Pour cet acte héroïque, Mwazulu Diyabanza et ses amis sont passés en jugement devant le tribunal correctionnel de Paris pour « vol aggravé ». Le chef a écopé de 1.000 euros d’amende. Il repassera devant le tribunal, à Marseille cette fois, le 17 novembre prochain, pour des faits similaires commis à la Vieille Charité (musée des arts d’Afrique et d’Océanie). En janvier, ce sera au Pays-Bas pour avoir, le 10 septembre dernier, tenté d’emporter une sculpture du Congo à l’Afrika Museum de Berg en Dal.

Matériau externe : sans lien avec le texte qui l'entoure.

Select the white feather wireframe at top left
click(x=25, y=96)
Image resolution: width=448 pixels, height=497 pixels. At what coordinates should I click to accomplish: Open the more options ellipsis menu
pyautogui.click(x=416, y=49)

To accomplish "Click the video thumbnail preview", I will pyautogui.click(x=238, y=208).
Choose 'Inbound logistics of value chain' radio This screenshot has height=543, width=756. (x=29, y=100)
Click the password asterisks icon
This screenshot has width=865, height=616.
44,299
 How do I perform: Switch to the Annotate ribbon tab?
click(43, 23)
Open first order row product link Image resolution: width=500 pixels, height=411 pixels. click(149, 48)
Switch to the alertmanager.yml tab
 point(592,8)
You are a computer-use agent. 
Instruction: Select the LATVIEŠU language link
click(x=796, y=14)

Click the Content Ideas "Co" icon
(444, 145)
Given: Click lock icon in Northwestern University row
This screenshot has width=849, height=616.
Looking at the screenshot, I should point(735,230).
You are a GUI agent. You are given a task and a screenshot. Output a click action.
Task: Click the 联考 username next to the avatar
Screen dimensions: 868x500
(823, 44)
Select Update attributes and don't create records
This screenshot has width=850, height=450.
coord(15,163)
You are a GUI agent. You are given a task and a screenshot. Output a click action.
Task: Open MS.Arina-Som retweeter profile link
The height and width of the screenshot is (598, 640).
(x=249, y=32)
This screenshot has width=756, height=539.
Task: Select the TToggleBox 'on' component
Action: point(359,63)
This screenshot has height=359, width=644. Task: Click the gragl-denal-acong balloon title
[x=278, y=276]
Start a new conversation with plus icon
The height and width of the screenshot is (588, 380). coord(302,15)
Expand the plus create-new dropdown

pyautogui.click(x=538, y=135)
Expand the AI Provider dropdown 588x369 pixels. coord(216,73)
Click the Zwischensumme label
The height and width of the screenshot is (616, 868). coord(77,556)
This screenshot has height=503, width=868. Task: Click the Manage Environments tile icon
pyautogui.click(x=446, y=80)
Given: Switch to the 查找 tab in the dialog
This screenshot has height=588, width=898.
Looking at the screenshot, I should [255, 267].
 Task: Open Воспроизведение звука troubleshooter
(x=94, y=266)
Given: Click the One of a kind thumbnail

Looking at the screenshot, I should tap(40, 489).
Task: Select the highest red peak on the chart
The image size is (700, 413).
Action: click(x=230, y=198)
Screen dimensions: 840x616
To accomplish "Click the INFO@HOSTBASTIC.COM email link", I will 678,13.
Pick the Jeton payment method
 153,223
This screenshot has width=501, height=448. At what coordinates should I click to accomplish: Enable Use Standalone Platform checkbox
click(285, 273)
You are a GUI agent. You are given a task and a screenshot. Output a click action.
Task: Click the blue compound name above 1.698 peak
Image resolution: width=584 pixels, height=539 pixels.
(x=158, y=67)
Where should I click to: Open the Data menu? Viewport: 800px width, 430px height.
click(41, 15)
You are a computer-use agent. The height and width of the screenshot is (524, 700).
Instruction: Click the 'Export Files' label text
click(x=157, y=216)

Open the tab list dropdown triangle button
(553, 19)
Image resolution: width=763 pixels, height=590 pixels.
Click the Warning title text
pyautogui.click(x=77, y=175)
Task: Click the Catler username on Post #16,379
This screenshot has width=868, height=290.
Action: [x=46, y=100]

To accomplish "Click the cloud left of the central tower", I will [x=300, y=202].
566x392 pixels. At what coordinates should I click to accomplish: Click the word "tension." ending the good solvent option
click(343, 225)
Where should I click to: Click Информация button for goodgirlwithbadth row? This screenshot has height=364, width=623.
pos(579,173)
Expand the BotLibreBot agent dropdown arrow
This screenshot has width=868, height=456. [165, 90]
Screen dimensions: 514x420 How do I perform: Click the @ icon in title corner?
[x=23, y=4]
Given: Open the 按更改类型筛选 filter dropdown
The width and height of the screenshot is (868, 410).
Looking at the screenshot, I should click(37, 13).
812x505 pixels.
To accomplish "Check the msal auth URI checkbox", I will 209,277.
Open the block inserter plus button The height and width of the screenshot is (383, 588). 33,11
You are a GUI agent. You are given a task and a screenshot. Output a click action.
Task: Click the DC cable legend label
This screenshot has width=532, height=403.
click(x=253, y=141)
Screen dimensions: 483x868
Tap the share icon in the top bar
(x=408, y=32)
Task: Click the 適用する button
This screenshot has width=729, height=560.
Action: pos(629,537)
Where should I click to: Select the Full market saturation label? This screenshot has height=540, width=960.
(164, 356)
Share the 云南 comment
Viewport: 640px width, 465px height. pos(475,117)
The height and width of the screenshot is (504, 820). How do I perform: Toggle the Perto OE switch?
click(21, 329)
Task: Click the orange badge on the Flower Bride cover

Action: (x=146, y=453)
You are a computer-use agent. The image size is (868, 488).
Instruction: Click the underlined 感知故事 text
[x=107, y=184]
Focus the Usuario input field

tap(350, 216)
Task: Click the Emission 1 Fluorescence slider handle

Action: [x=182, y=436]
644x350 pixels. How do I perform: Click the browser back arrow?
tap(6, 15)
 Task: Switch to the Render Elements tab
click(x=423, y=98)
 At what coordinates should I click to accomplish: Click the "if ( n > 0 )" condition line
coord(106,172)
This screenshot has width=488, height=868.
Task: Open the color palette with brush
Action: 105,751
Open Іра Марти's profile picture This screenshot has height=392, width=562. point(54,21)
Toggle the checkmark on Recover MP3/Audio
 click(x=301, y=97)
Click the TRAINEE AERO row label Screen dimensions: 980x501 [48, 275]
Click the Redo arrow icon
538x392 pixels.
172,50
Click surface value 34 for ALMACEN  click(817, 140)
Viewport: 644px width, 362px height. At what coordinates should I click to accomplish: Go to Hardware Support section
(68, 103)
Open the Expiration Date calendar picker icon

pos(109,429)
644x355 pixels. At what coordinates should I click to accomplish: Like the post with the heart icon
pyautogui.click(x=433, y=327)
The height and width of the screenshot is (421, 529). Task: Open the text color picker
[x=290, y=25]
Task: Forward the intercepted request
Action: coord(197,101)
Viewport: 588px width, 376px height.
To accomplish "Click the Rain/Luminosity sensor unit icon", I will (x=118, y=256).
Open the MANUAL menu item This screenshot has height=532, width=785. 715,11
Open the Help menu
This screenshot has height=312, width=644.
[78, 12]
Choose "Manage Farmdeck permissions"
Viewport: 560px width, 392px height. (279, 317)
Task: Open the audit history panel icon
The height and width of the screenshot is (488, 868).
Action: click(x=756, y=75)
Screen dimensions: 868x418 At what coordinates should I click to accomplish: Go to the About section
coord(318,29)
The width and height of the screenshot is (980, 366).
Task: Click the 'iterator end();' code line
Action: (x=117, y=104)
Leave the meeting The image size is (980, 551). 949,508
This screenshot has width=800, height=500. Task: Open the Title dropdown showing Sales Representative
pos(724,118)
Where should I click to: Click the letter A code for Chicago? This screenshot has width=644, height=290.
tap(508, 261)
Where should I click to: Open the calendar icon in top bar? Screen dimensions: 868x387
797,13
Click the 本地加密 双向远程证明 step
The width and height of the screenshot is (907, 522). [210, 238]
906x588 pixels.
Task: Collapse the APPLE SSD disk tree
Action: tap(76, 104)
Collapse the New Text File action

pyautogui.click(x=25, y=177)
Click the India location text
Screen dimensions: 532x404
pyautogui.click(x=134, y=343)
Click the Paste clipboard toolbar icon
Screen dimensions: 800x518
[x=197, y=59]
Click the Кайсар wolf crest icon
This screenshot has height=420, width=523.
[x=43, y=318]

On aurait tort de croire que ces tracasseries judiciaires sont de nature à arrêter ce fier chevalier. En effet, neuf jours seulement après sa condamnation devant le tribunal de Paris, Emery Mwazulu Diyabanza a refait son show au Louvre. C’était au Pavillon des Sessions, là où trône en majesté un échantillonnage des chefs-d’œuvre du bout du monde. Héroïque, le colosse a arraché un poteau de son socle et l’a brandi devant un smartphone complaisant en tonitruant : « On est venu récupérer ce qui nous appartient. Je suis venu reprendre ce qui a été volé, ce qui a été pillé en Afrique, au nom de notre peuple, au nom de notre mère patrie l'Afrique. »

Je vous l’ai dit, Emery Mwazulu Diyabanza ne connaît rien à l’art de son pays. Il a pris ce qui lui tombait sous la main, à savoir une sculpture de l’île de Florès, en Indonésie. C’est le geste qui compte, pas vrai ?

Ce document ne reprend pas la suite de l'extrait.